1:53 Well, one not as beautiful way, but really easy way to fix this is to just reuse the variable. What if we just call this data?
2:02 Here's the data in the current, the current data in the pipeline. And that goes here. And now here's the current data in the pipeline,
2:10 and we're gonna pass that along. And now he's a current date in the pipeline, and then we're going to work with the data
2:15 at the step it's at. Now, this is not as nice, right? If I read this code,
2:21 you know which data from which step am I working on? Somebody doing code review like this might say, Well,
2:27 "this variable means three different things along the way", and that's really crummy, because here
2:31 you had original filter and scale that doesn't need as much documentation or as many comments to understand what's happening. But here's the thing,
2:41 this reference here, when you go and set the next line like this, it replaces it and dropped the reference to what was called "original".
2:48 This line is going to drop the reference to what was called "filtered" and so on.
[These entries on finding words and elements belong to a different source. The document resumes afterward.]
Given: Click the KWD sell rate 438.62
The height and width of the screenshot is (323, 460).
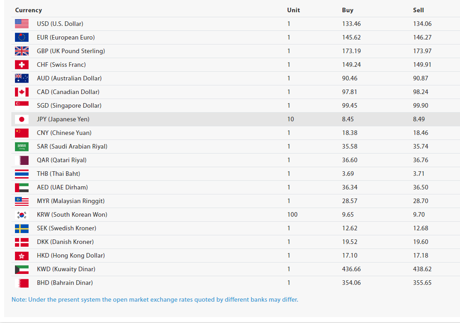Looking at the screenshot, I should point(422,269).
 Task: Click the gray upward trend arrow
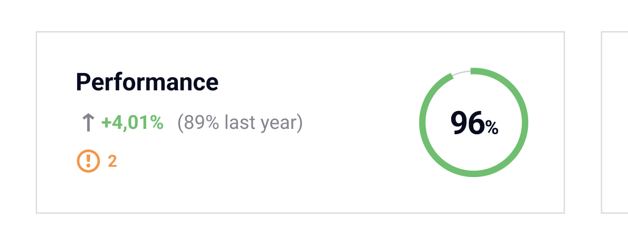pyautogui.click(x=88, y=123)
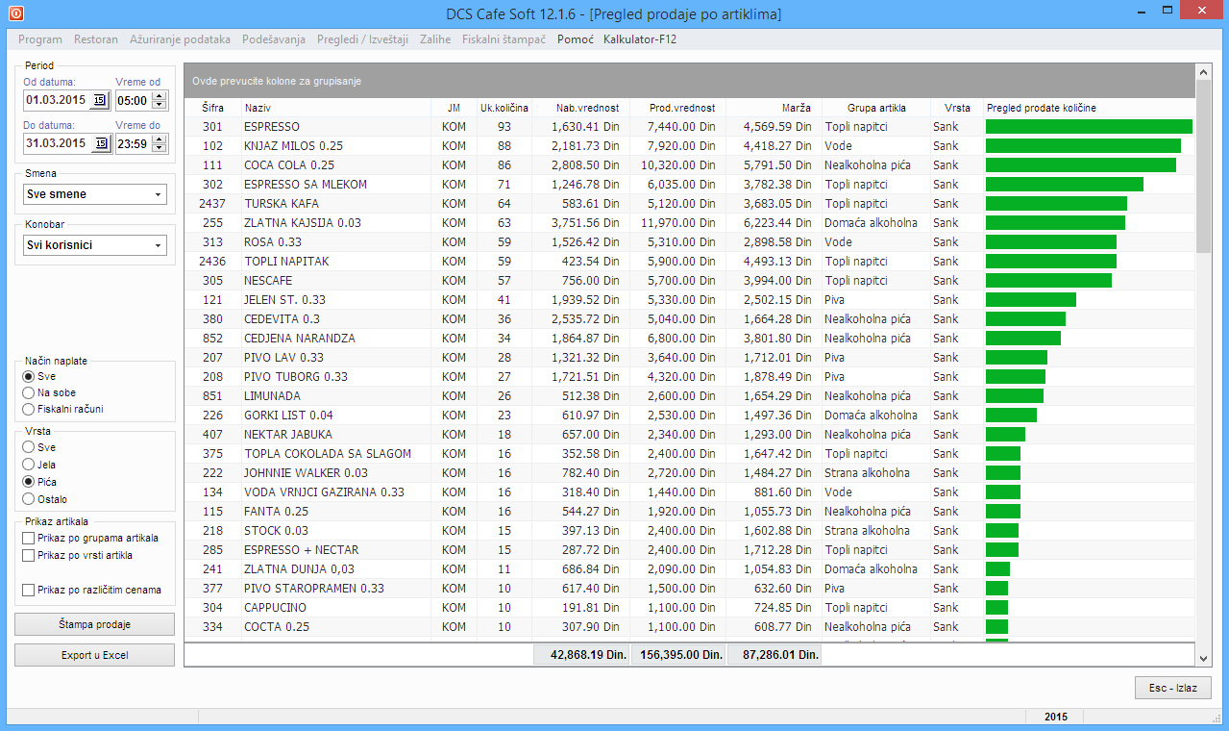Open the 'Kalkulator-F12' menu item
Screen dimensions: 1229x731
tap(640, 39)
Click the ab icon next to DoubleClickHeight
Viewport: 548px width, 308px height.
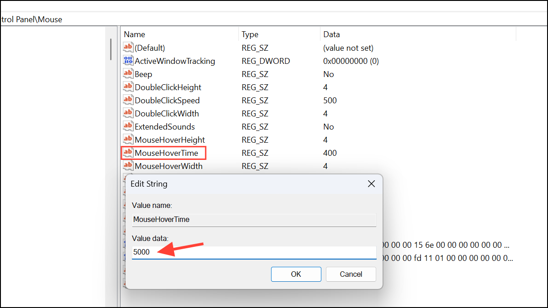128,87
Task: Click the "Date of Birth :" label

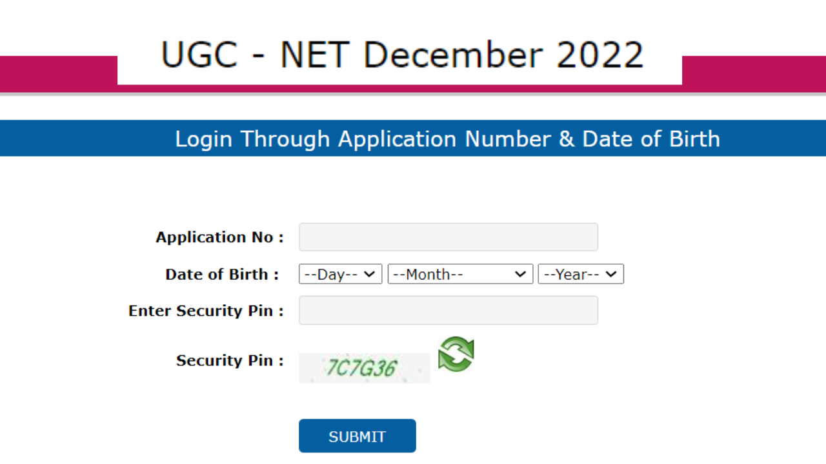Action: (x=222, y=274)
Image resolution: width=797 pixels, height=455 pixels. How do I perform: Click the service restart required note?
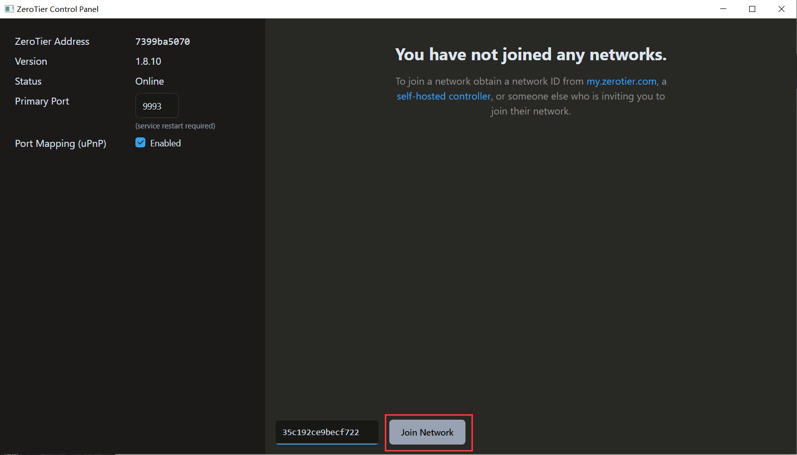point(175,126)
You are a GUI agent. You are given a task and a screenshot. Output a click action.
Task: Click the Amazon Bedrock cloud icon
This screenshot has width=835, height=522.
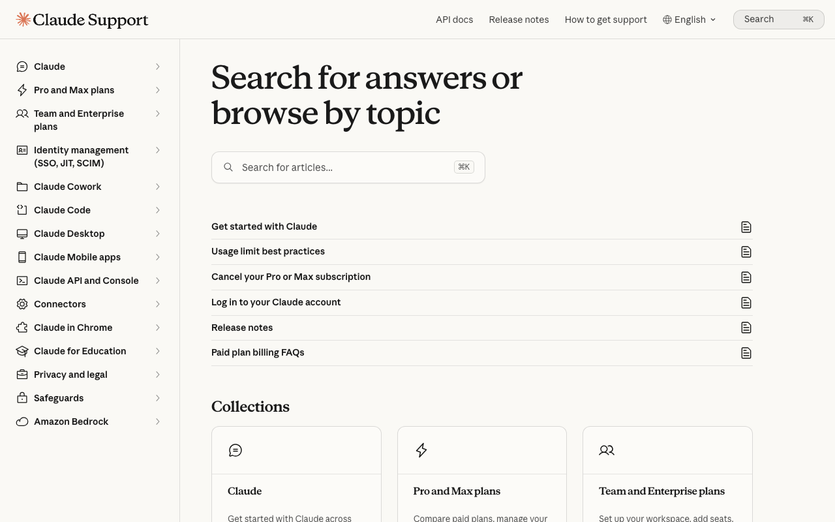pos(22,422)

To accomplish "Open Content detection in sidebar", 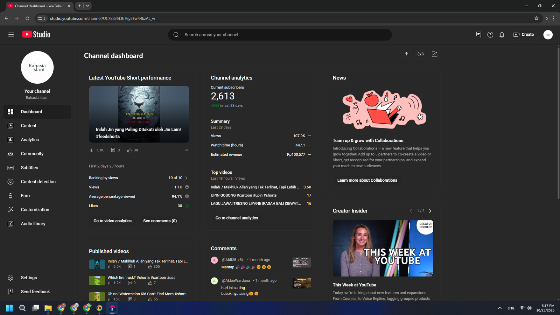I will point(38,182).
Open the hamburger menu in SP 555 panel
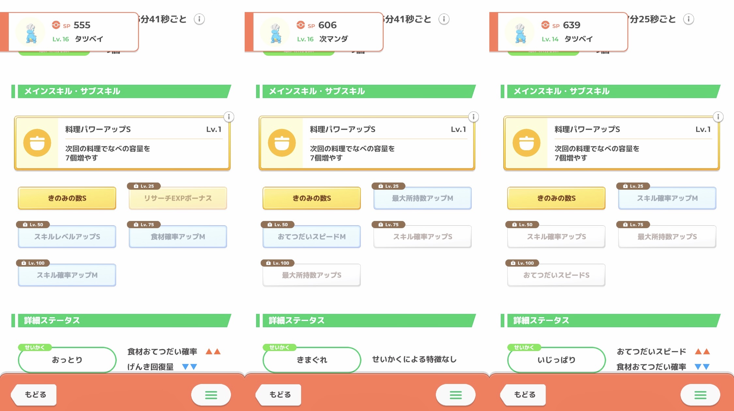 point(211,395)
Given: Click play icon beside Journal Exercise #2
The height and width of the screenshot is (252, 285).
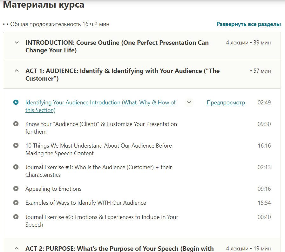Looking at the screenshot, I should pyautogui.click(x=16, y=217).
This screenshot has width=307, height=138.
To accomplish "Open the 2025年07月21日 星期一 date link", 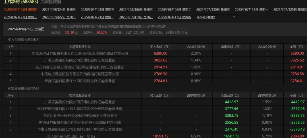I will pos(98,17).
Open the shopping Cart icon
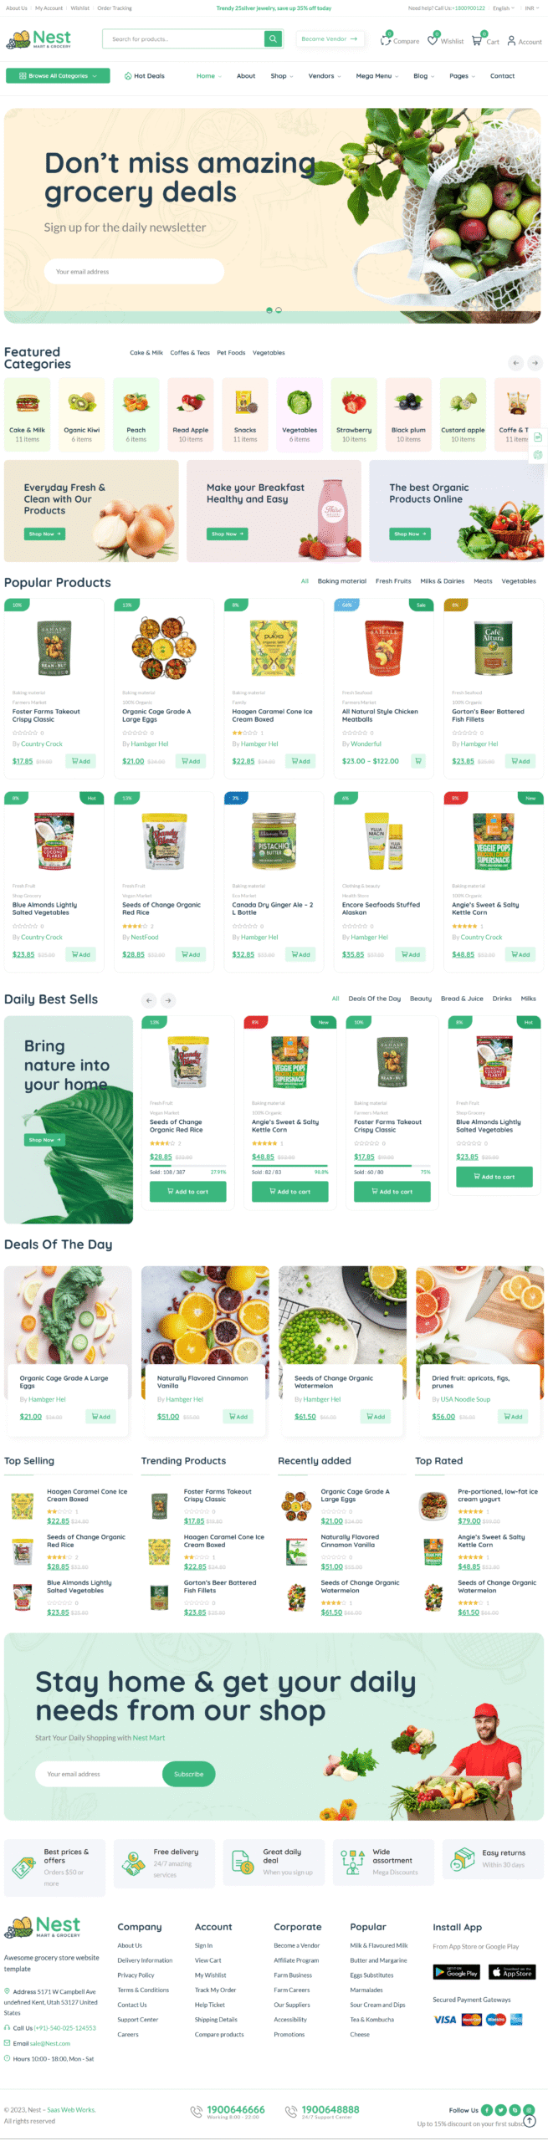 pyautogui.click(x=476, y=39)
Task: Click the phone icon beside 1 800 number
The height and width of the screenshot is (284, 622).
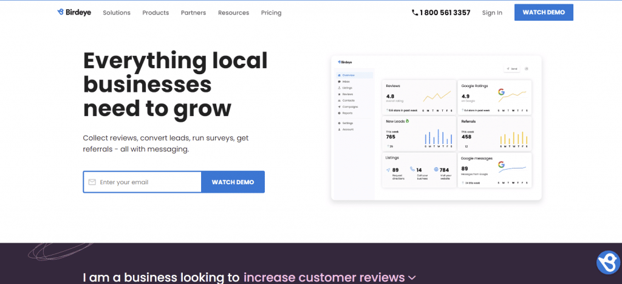Action: tap(415, 12)
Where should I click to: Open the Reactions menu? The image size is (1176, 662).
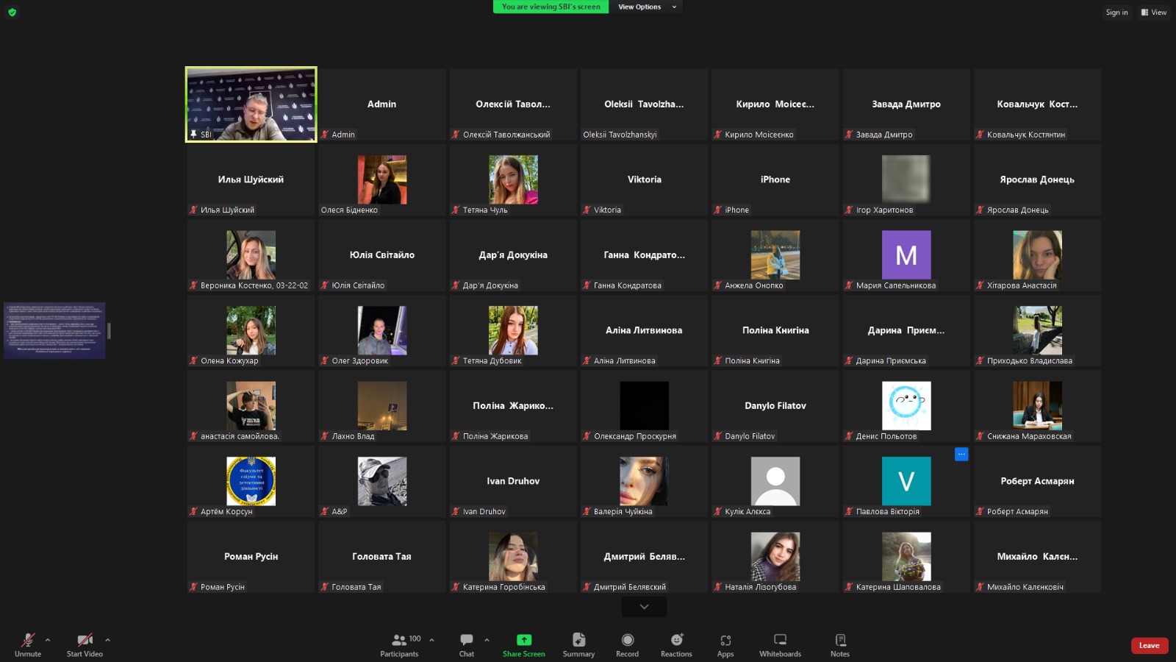[x=676, y=644]
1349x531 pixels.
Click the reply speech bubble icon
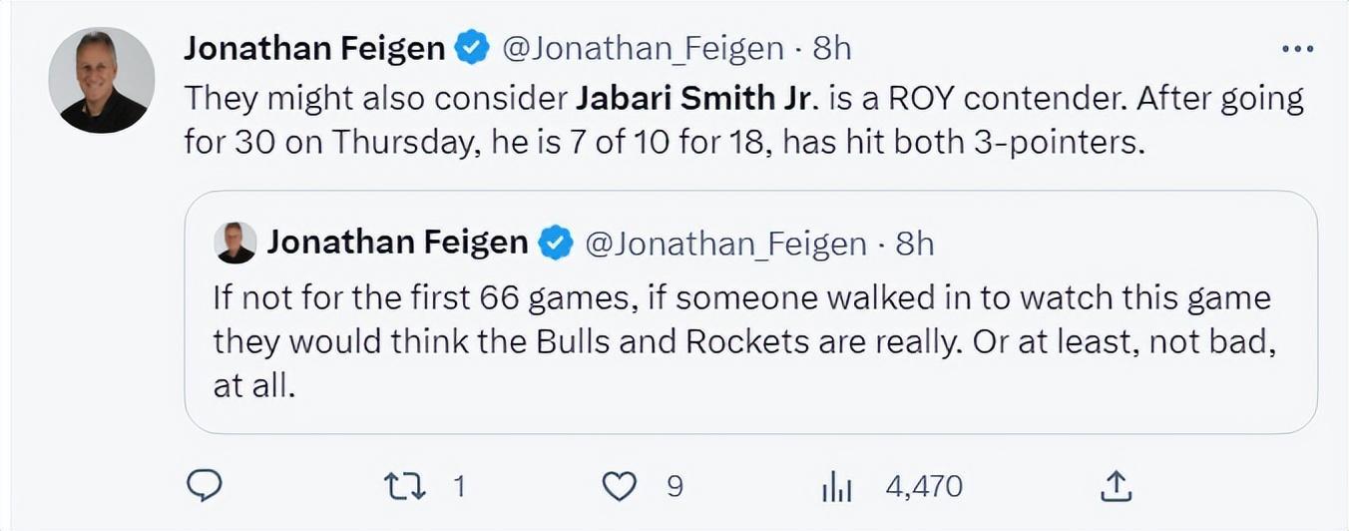point(205,486)
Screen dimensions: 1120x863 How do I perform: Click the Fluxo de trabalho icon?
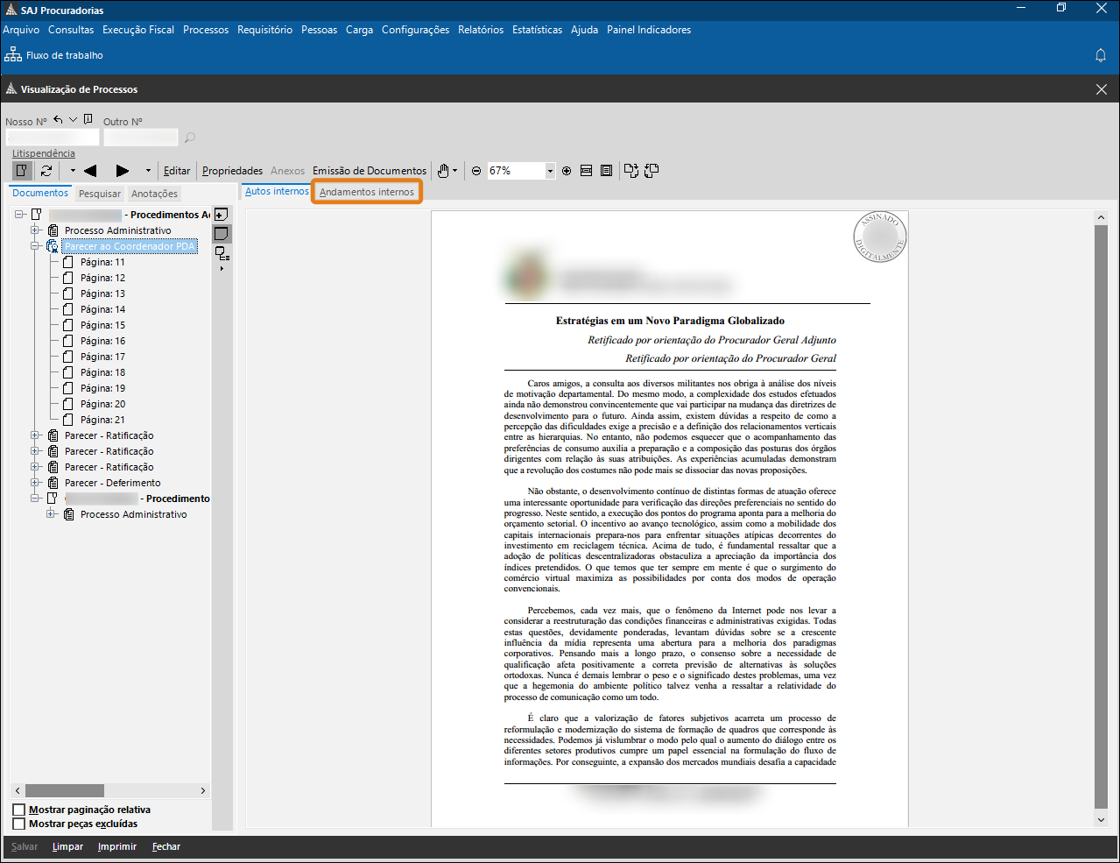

So we shouldn't be holding on to those from step to step to step.
2:55 Let's just run it again and see what this, like literally five word change means for memory. How cool is that?
3:03 So we've come along and we've started our nine again. This is the same. But then notice this step up to 59 was less, and
3:12 then 79, or 78, T guess 79 if you rounded it up, and then we get the data back. So this is 78, the final,
3:20 which is 69. And what did we have before? We had, not that many "o's", call this "single variable mode" or something like that,
3:36 Right? So we've saved, not a huge amount, but we've saved a non-trivial amount of memory by just using a different variable name.
3:45 How cool is that? So I think that's a pretty big deal. The more data that we load, like if this was 10 million or larger,
3:54 it would make a bigger difference. If we had more steps, this technique would make a bigger difference,
3:59 right? It's how much cumulatively did you have to like hang on to as you went along? I think because we're converting from maybe ints to floats here,
4:07 probably this last step, it takes the most memory. So if we started with floats or something like that, we could probably see a
4:13 bigger difference. But very cool. We were able to basically delete original and delete
4:19 filtered and just keep what we had called "scaled" here to work with, and that was it. I think that's super cool.
4:26 I guess a parting comment is if I was writing this code, you know, I would have something, some kind of comment here that is like using
4:34 single variable name you ensure data cleaned up as fast as possible. I don't know, Something like this. I'm not generally a big fan of code comments,
4:45 because usually it means your code is not clear, but here we made it unclear on purpose. It's worth while to reduce that amount of memory,
4:53 definitely in this case and some in real cases, right? this could be huge.
4:57 What we're going to see later is that we could actually do much, much better than this. But there will be a performance trade-off to a small degree,
5:05 right? So here's one variation on trying to take this like pipeline of data processing
5:10 and make it much more efficient by not holding onto the intermediate steps.
5:14 We do that by having a single variable name that were just reusing over and over.